Many countries are taking steps to shift to clean energy in the face of growing concerns about climate change. Green energy growth will be accelerated by robust demand and record-breaking rafts of clean energy incentives under the Inflation Reduction Act.
Let's look at some green energy stocks: Canadian Solar Inc. (CSIQ), Westlake Chemical Partners LP WLKP, and Genie Energy Ltd.
Biden's administration plans to eliminate the use of fossil fuels in energy generation in the United States by 2035. The White House has set a goal of 80% renewable energy generation in 2030 and 100% emission-free electricity five year later.
Renewables are now more affordable than major fossil fuels, and can be used in many cases to save money. The government has added value by offering subsidies and incentives, as well as dropping the cost of the deal. The Inflation Reduction Act, which granted $369 billion to green energy, gave America a green light.
The projections for solar development post-IRA are much higher. EIA reported that, "Across all cases, by comparison with 2022, solar generation capacity grows by approximately 325% to 1019% in 2050 and wind generating capacities by about 138% or 235% by 2050." To support the growth of renewables, we see an increase in installed battery capacity.
Global renewable energy market size is expected to reach $1.15 trillion in 2027 at a CAGR 9.1% between 2021 and 2027.
This backdrop suggests that fundamentally strong green energy stocks CSIQ and WLKP might be solid investments now.
Canadian Solar Inc. (CSIQ)
CSIQ is a Canadian company based in West Guelph. It designs, develops and manufactures solar ingots and wafers as well as cells, modules and other solar power products. The company has two segments: Module and System Solutions, (MSS) and Energy.

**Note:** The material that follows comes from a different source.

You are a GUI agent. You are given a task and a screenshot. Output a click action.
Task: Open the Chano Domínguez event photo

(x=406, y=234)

CSIQ recently announced CSI Solar Co., Ltd.’s 2024 capacity expansion plans. It plans to increase its module capacity by 25 GW, add 30 GW ingot, 15GW wafer, and 10 GW cell. According to Dr. Shawn Qu (CSIQ's Chairman & CEO), the new technology would allow the company to better meet market demand and accelerate growth.
He said, "By increasing our level of vertical integration we continue to improve control over technology, raw materials sources and costs." These business plans will allow us to further enhance our long-term leadership position, not only in our end markets, but throughout our supply chain positioning.

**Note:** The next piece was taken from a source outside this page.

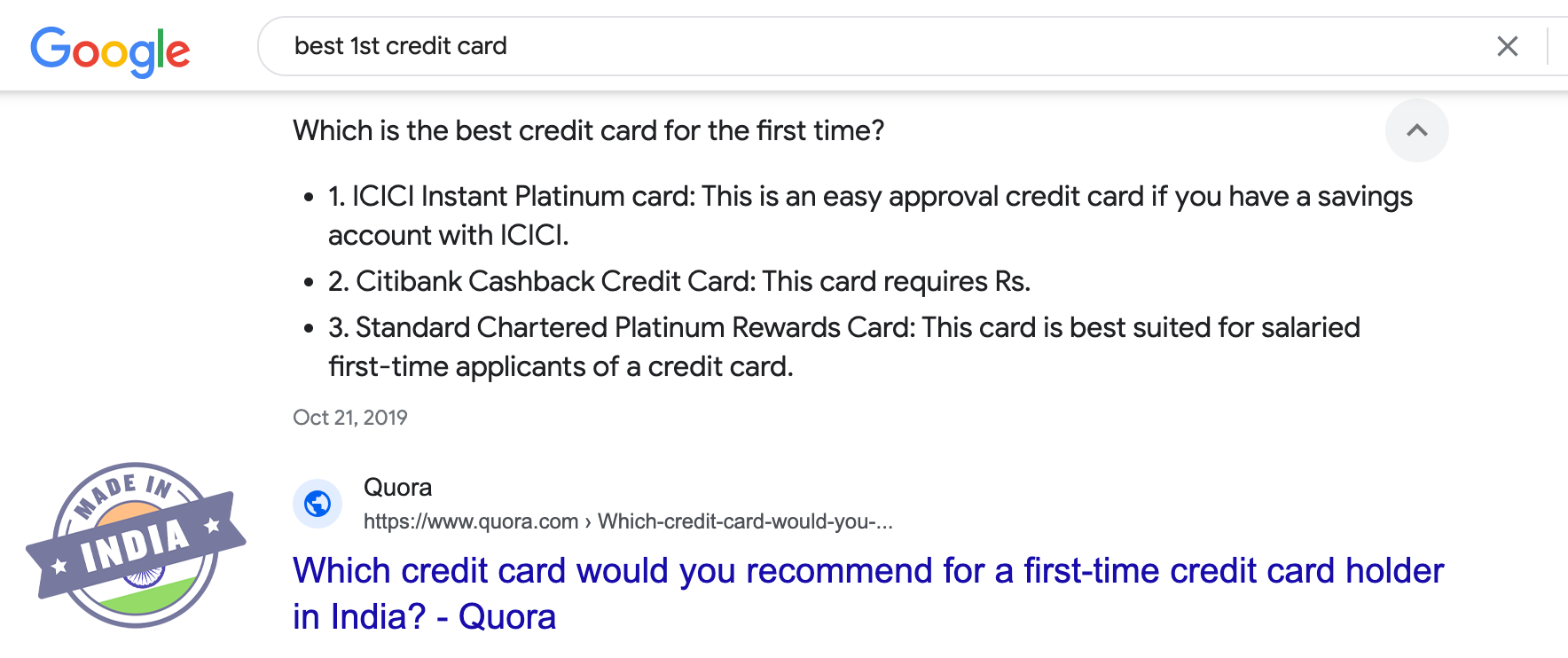
Task: Clear the search box with the X icon
Action: click(x=1507, y=46)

CSIQ's trailing-12-month ROCE is 383.7% lower than the industry average of 2.65%. The CSIQ's trailing-12-month ROTC and ROOT of 2.66% are 295.5% and 135.5% respectively, which is higher than the industry averages, 0.67%, and 2.06%.
CSIQ's fiscal fourth quarter ended December 31, 2022 saw net revenues of $1.97 billion. This represents a 29% increase year-over-year. The company's gross profit grew 15.7% to $348.63million, an increase of 15.7% over the previous year. Its income from operations increased 101.4% to $135.76million in the same quarter compared to the year-ago quarter.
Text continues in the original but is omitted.